Occupational Therapy and Wellness Design for Seniors

Scott Trudeau, practice manager for the American Occupational Therapy Association, became aware of CAPABLE when it was in the research stage and promising early results were being shared, he recalls. Since then, the organization has consulted and partnered with study leaders to provide their specialized expertise. “In addition,” Trudeau notes, “we have advocated with Congress, CMS [Centers for Medicare & Medicaid Services] and HHS to support codifying important occupational therapy interventions in policy and regulations.” Interventions, a term for professional involvement by an OT, are only effective when there are established mechanisms for reimbursement and payment, he observes.

AOTA has also been involved in educating its members on CAPABLE so that they can be part of its successful implementation and expansion, and in providing direct advice to the leadership team.

The CAPABLE intervention provides for a range of modifications to the home to make it safer and easier for clients to perform the activities they have set as a priority, Trudeau explains. “Key improvements like installing grab bars in bathrooms, or a railing to make it safer to navigate stairs have been widely reported. Very specific needs related to the individual home – changing out steps for a ramp, for instance – are also included. It is not one size fits all, but rather highly tailored to the needs of the individual within their home environment.” The visiting OT recommends improvements that let the senior perform the task safely and successfully and then the handyman implements them.
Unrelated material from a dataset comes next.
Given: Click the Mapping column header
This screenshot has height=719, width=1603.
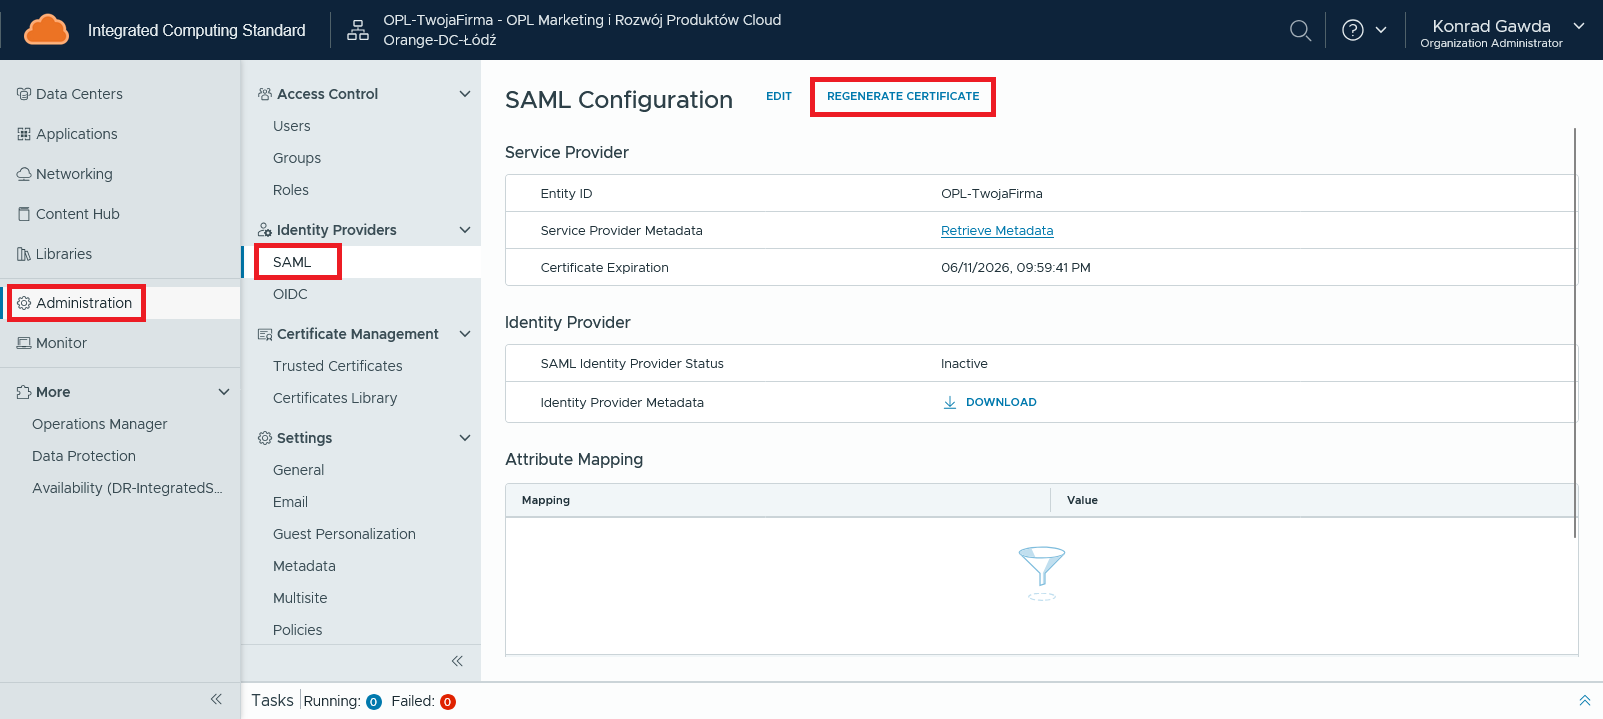Looking at the screenshot, I should tap(546, 500).
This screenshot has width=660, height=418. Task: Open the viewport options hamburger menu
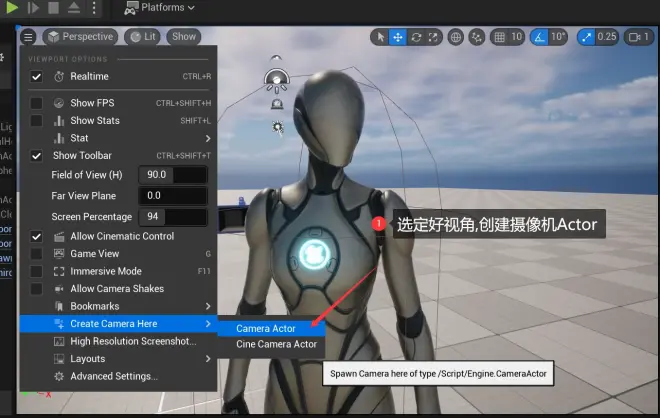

That could be walking a dog for one client, with help from a new entryway ramp, or being able to continue baking for another, with the addition of cabinet accessories that help someone in a walker reach her rolling pins and baking sheets more easily. All CAPABLE clients set their own functional task priorities, giving the program more power to positively impact individual lives.

“This is really a key turning point in our appreciation that health care costs can be impacted by interventions that don’t necessarily fit into the traditional medical model,” Trudeau points out. “Programs like this are why I became an occupational therapist,” he shares.

You may not need occupational therapy for age or disability any time soon, and your income may be too high to qualify for reimbursement under a government program, but the ability to continue living productively and independently at home for decades to come is one an occupational therapist can help you or someone you love achieve.